• [Data to use]
_ _ _
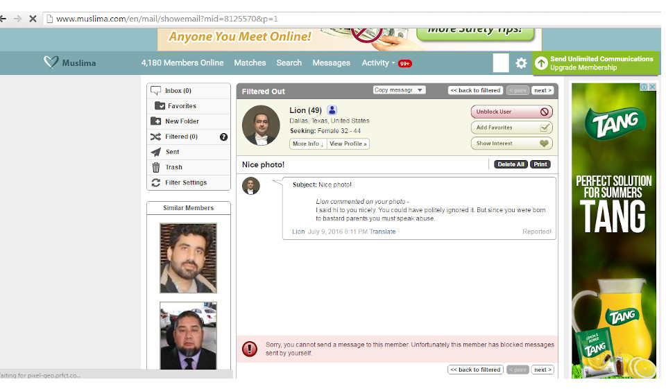Open Messages from the top navigation
Viewport: 666px width, 389px height.
coord(331,62)
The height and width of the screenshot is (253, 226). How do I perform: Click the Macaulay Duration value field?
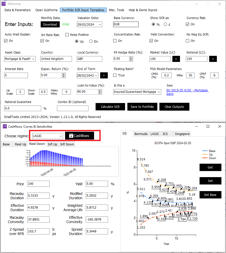coord(38,196)
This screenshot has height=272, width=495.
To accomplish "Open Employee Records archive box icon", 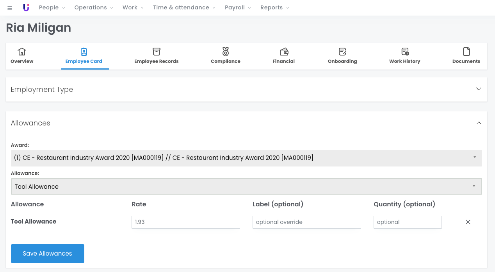I will (x=156, y=52).
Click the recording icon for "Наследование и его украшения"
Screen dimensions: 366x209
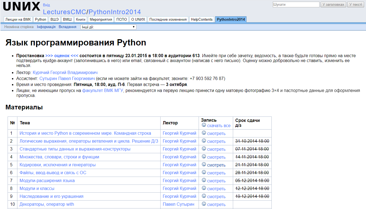point(204,196)
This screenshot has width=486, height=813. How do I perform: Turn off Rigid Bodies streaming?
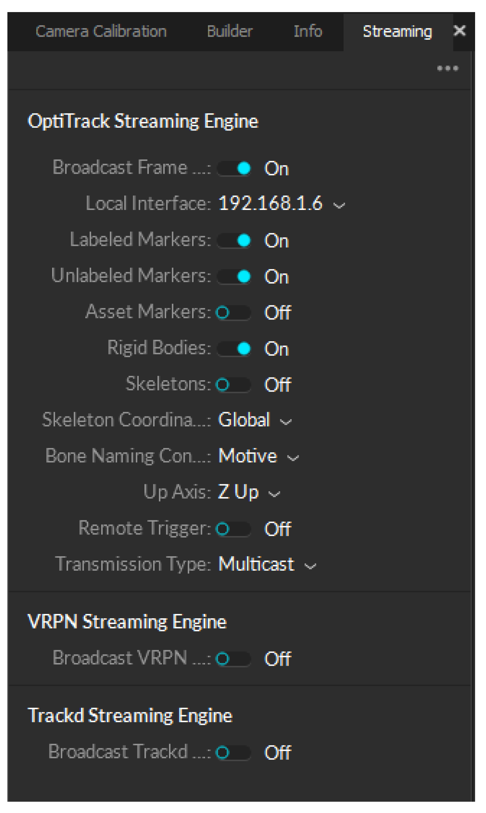coord(234,349)
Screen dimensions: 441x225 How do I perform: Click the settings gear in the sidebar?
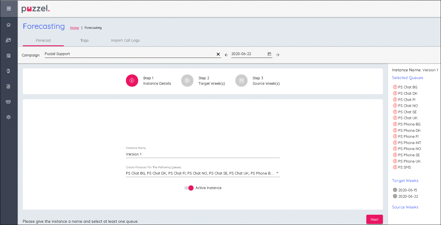(x=9, y=117)
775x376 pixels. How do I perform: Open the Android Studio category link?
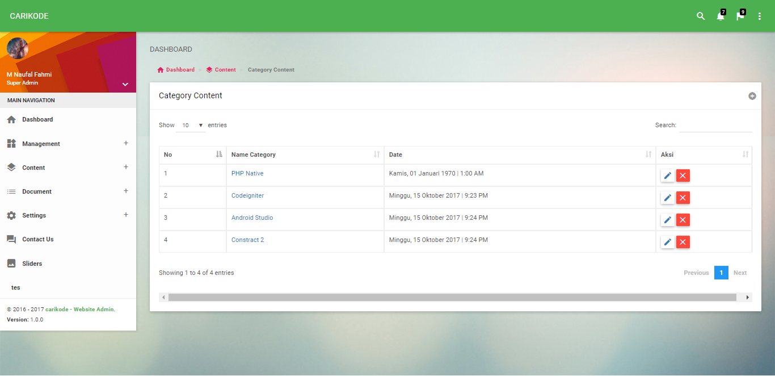[252, 218]
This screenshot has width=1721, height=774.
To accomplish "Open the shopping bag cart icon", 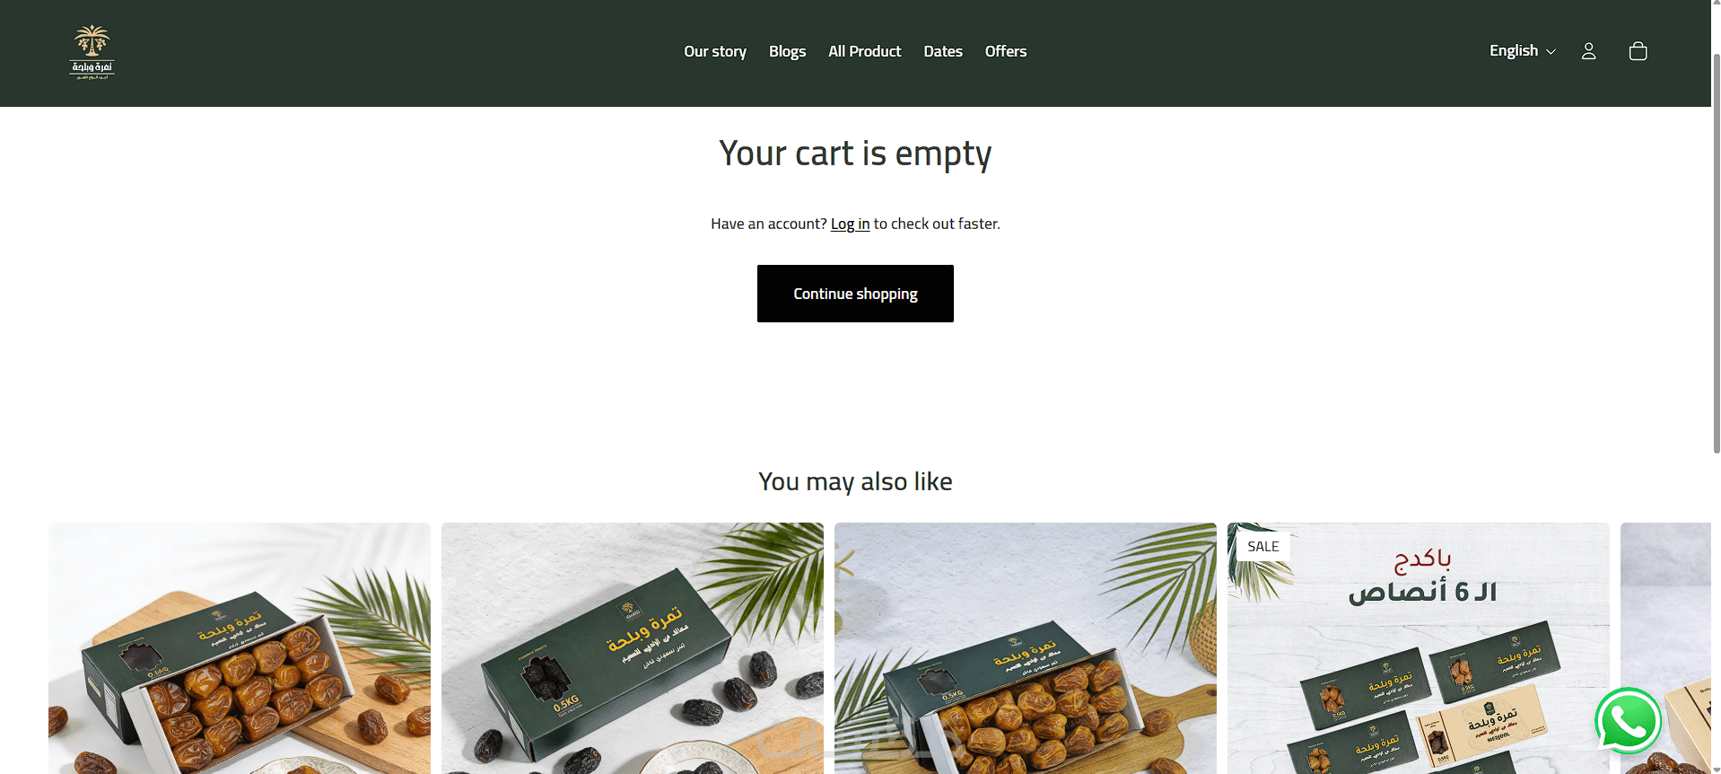I will click(x=1638, y=51).
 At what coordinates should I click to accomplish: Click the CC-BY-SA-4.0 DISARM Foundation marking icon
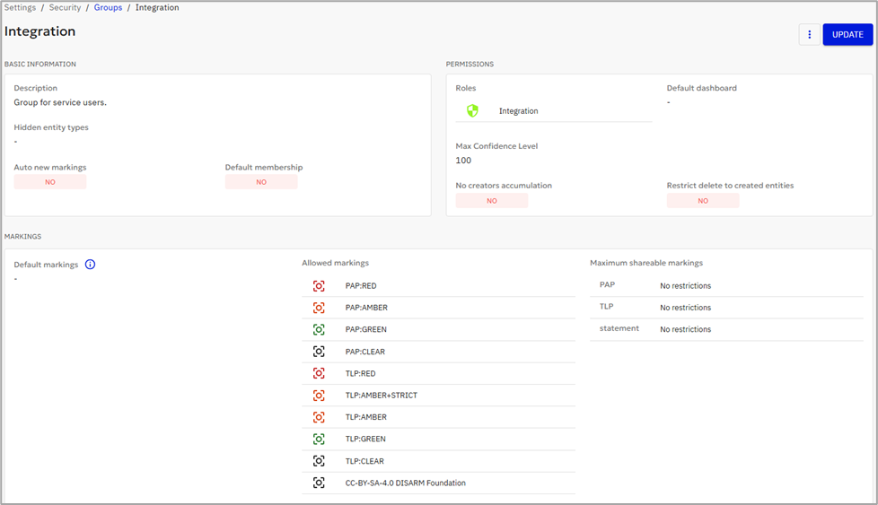(319, 483)

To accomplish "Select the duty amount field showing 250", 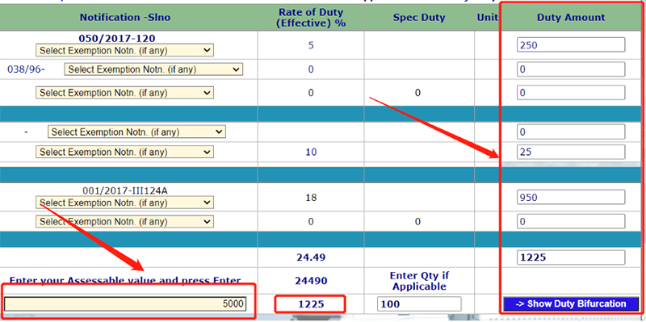I will click(x=571, y=45).
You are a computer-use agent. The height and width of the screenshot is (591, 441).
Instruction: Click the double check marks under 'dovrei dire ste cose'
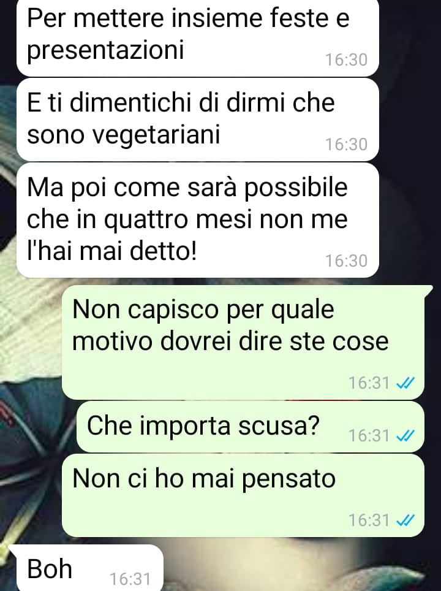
_ _ _
• [Exercise objective] Once you find the line with "You are a computer-use", restate it and every later line of the data word for word, excluding the pictures.

• [Result]
You are a computer-use agent. The height and width of the screenshot is (591, 441).
Instruction: Click the double check marks under 'dovrei dire ste cose'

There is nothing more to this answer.